The ancient language was his specialty, as excavation was Emerson’s, and he reacted with as much enthusiasm as Emerson had done over his wretched huts. We got not a word out of him during luncheon. Nefret had to keep jogging his elbow to remind him to eat.
“What does it say?” I asked.
“Hmmm?” was the only response.
Nefret brushed a lock of curling hair away from his forehead, and he gave her an abstracted smile before returning his attention to the scrap he held. I understood why she had been moved to that tender gesture. Absorbed in a task that challenged and delighted him like no other, he looked as happy as a child over a new toy. This was what he was meant to do. This was what he ought to be doing for the rest of his life, undisturbed by crime and war.
Knowing Ramses as I did, I realized there was not much chance of that, and I consoled myself with the thought that it was not my fault that he got in so much trouble – not entirely. According to the latest psychological theories, he must enjoy a certain amount of danger, or he wouldn’t go out of his way to invite it. It made a change from hieratic, at any rate.
We put in a long hard day, removing Kuentz’s rubbish dump, and Emerson began the survey of the site. This was an onerous and time-consuming procedure, which some archaeologists neglected, but which Emerson considered absolutely necessary. If Kuentz had done such a survey, he had left no record of it. (Emerson would have done it again anyhow.)
Jumana was back to her normal self, cheerful, interested, and willing, and even Ramses admitted she was of considerable help. All she had to do, really, was hold a stick level while the measurements were made, but it was a rather tedious task and she followed orders meticulously.
Naturally I kept a close eye on her. There were two possible explanations for her recovered good spirits: either she was not as attached to her brother as I had believed, and had dismissed him from her thoughts – or she was more devious than I had believed, and expected to hear from him again.

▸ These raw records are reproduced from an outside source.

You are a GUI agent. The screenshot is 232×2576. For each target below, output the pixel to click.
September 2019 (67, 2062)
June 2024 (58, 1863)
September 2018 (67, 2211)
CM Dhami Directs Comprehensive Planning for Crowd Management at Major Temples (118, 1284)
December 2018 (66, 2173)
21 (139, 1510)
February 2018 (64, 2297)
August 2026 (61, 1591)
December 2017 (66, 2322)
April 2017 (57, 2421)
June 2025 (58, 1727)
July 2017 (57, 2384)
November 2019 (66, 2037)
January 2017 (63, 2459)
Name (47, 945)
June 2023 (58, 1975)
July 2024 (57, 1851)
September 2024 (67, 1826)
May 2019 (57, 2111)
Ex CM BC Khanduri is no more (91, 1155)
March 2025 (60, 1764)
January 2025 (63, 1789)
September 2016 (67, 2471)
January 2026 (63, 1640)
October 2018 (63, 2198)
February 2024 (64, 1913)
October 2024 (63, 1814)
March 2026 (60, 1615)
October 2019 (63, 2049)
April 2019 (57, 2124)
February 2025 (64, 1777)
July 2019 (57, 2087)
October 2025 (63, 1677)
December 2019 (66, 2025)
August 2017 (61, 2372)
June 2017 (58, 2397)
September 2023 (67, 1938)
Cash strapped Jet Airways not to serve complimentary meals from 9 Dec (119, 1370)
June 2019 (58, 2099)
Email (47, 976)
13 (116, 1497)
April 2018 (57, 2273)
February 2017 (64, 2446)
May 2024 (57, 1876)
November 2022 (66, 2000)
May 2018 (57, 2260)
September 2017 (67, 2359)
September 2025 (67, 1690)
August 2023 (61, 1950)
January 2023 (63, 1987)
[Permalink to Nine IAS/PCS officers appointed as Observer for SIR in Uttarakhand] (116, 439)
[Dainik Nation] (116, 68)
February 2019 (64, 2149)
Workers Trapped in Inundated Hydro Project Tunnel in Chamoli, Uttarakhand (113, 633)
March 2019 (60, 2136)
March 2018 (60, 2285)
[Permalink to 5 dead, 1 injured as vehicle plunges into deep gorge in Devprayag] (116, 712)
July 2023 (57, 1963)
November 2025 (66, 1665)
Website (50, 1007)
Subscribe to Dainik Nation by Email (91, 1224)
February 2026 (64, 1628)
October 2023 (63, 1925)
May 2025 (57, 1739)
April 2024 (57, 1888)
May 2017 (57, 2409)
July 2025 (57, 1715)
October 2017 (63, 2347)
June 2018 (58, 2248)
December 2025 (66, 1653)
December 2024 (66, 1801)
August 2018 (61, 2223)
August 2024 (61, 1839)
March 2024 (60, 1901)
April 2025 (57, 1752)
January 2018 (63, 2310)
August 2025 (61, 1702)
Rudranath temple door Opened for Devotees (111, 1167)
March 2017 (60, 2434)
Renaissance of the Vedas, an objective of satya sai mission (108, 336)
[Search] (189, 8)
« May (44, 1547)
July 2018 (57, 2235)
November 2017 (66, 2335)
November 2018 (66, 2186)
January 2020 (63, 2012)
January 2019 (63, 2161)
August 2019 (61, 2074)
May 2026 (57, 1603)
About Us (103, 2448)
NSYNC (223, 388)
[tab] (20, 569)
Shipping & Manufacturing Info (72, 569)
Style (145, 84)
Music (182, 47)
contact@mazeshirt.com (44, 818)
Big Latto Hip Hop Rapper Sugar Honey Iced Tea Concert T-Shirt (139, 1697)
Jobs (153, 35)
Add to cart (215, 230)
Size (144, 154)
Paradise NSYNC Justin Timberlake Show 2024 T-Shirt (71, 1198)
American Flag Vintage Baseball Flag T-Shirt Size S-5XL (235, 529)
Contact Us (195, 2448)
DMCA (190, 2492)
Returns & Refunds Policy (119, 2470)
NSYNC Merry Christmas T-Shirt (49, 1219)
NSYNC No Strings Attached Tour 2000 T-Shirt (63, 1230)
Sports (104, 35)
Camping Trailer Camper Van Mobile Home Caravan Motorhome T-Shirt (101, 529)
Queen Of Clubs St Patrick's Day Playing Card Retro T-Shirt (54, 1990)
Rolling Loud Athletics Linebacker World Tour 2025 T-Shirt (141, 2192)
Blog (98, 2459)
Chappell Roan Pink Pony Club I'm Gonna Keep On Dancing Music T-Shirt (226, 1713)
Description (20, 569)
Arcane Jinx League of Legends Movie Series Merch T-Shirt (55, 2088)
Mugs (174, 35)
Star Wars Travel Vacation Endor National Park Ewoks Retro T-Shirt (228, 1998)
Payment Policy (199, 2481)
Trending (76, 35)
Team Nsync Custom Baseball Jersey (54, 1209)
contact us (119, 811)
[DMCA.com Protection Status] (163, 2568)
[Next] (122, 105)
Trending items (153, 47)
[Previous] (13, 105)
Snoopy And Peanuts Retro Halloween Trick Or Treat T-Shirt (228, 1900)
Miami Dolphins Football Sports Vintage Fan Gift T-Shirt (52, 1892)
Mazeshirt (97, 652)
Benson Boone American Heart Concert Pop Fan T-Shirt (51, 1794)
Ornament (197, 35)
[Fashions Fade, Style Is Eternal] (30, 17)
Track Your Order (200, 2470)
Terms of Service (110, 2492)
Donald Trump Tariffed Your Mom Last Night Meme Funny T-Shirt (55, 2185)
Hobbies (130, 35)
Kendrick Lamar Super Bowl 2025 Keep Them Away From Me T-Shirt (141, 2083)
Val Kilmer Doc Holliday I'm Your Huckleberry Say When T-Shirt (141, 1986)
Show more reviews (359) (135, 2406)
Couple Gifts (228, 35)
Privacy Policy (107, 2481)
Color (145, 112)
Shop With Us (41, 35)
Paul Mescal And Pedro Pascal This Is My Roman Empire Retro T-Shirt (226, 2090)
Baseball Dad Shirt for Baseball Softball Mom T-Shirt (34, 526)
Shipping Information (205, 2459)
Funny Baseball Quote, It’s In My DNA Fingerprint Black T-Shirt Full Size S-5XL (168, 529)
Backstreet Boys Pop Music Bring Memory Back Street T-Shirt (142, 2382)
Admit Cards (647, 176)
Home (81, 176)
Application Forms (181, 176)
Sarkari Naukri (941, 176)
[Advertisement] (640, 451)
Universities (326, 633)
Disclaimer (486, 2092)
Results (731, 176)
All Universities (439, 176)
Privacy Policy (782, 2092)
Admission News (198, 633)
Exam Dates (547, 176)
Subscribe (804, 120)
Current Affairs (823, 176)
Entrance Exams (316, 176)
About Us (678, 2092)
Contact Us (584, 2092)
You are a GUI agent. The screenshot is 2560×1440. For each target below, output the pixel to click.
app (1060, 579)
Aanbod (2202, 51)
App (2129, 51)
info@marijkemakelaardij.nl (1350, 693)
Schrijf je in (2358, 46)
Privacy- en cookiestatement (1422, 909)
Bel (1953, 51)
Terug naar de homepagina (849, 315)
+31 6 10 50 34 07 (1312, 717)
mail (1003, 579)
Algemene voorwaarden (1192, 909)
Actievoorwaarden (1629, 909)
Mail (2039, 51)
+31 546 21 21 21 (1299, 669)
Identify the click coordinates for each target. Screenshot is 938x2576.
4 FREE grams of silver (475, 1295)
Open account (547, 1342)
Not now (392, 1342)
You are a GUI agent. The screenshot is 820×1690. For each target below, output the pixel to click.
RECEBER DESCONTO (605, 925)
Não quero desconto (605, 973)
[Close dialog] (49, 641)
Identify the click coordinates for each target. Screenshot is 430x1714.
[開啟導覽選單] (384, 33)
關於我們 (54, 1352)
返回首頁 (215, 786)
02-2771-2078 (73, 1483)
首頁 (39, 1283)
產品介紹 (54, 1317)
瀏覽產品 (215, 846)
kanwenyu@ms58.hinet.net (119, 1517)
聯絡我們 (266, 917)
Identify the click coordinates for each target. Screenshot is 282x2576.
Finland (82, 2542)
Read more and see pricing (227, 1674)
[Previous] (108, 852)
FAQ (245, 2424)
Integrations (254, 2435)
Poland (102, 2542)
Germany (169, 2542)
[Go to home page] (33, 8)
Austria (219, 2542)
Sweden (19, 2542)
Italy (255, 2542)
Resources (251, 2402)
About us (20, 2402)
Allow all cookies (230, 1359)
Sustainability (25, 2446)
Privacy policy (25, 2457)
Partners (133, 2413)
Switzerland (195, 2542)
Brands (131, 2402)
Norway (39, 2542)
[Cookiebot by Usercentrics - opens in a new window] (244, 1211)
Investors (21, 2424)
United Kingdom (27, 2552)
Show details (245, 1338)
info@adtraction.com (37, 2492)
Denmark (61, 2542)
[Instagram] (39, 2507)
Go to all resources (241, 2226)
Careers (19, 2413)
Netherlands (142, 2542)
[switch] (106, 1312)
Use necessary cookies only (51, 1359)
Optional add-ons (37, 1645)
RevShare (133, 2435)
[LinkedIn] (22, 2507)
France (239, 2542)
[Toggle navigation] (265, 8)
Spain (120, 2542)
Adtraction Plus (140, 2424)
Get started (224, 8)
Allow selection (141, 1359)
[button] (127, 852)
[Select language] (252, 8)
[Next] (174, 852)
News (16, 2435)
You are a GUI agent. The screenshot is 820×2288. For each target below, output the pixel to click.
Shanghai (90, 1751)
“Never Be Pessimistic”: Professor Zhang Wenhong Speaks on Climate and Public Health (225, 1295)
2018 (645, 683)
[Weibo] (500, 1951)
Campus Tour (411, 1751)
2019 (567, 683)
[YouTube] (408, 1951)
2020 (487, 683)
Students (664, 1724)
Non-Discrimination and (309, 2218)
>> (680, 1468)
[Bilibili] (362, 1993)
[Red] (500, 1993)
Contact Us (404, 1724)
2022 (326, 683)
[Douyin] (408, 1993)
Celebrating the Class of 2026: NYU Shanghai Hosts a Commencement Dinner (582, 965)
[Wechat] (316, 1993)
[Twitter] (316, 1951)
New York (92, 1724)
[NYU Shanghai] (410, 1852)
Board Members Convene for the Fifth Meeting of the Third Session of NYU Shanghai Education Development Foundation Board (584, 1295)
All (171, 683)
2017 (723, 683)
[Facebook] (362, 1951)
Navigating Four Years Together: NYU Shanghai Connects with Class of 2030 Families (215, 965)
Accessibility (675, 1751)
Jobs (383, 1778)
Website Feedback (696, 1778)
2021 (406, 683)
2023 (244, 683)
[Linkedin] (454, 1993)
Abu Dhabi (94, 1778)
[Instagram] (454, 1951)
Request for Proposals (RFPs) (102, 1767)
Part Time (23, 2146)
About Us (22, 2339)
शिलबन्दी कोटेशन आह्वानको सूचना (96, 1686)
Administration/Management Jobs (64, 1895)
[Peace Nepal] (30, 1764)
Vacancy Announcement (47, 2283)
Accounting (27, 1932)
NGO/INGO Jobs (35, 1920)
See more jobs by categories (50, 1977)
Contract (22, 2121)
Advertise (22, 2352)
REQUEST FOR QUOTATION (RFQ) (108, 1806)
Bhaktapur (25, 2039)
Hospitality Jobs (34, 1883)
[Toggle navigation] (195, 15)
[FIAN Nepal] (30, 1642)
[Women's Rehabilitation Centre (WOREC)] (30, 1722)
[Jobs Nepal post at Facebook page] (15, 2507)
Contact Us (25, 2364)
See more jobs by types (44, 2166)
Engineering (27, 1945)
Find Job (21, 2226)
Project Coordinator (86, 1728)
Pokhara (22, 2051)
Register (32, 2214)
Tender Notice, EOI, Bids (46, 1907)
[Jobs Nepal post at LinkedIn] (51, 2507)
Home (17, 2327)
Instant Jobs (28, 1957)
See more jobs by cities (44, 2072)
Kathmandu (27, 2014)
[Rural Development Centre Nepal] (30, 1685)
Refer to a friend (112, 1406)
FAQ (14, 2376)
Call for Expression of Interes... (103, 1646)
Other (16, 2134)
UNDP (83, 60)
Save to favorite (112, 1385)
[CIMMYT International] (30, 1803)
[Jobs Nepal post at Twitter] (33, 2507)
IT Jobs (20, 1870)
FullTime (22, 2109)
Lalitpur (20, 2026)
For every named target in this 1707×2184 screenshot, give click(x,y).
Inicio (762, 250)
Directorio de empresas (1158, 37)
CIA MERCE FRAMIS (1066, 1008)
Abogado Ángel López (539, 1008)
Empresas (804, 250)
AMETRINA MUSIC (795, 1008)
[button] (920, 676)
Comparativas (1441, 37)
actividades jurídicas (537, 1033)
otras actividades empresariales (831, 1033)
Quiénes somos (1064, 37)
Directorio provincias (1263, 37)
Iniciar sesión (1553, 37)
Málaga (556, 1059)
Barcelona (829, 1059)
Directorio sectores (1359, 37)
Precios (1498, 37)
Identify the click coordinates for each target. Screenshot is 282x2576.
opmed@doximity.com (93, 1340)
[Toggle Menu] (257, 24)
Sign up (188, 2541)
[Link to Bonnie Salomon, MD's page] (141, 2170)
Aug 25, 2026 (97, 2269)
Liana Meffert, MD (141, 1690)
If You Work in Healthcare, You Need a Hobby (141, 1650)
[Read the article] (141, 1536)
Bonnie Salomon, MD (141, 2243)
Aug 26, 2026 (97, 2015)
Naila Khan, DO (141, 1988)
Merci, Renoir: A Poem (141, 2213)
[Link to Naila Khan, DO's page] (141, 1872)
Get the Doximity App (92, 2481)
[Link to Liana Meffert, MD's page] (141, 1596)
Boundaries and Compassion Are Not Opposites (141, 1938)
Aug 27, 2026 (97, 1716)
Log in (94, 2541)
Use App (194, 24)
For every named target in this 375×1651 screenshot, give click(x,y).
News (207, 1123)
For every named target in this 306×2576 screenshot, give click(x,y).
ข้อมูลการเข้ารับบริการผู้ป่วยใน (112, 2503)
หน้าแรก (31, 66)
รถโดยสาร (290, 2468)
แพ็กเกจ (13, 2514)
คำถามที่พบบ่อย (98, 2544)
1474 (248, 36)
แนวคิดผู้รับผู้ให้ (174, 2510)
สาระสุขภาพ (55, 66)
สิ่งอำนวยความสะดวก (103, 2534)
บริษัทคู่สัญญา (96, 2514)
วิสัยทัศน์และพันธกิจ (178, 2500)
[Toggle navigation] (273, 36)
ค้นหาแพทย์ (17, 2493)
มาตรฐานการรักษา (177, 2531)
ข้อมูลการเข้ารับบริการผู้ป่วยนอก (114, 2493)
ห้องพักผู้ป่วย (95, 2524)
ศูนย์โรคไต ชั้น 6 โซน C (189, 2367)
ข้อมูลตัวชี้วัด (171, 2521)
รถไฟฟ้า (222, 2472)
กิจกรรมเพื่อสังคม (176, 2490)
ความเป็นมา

When we returned home I had several more nice ostraca for Ramses.
FROM MANUSCRIPT H
The windows of their bedroom faced the stables, but that building was some distance away and they would not have heard the soft noises if they had not been awake. They had been late getting to bed, since Ramses had to be pried away from his “nice ostraca.” Once Nefret had got his attention she had no difficulty holding it, but it was he who heard the sounds, not she. Responding to the slow movements of his lips and hands, she was jarred out of her state of drowsy pleasure when he suddenly jumped up and went to the window.
“Hell and damnation,” she began.
“Sssh. It’s Jumana. She’s leading one of the horses.”
He started to climb out the window. “Put on some clothes,” Nefret said, rising in her turn and fumbling in the dark for various discarded garments.
“Well, then, damn it, find – I don’t care what – something. I can’t let her get too far ahead.”
He snatched the trousers from her hand and put them on, and then he was gone, over the sill and into the darkness. Nefret pulled a caftan over her head and found a pair of boots that turned out to be hers. She would need them; her feet were not as hardened as his. She caught him up as he was leading Risha, unsaddled and unbridled, out of the stable.
“Wait for me,” she gasped.
“No time.” He vaulted onto Risha’s back, and in spite of her excitement and worry, the sheer beauty of the movement stopped her breath. She could do it sometimes, but never like that, never in a single seemingly effortless flow of muscle and sinew. He turned Risha with a touch of his knee and the stallion responded instantly, breaking into a canter. They looked like figures from the Parthenon frieze, the slender strength of the rider at one with his mount.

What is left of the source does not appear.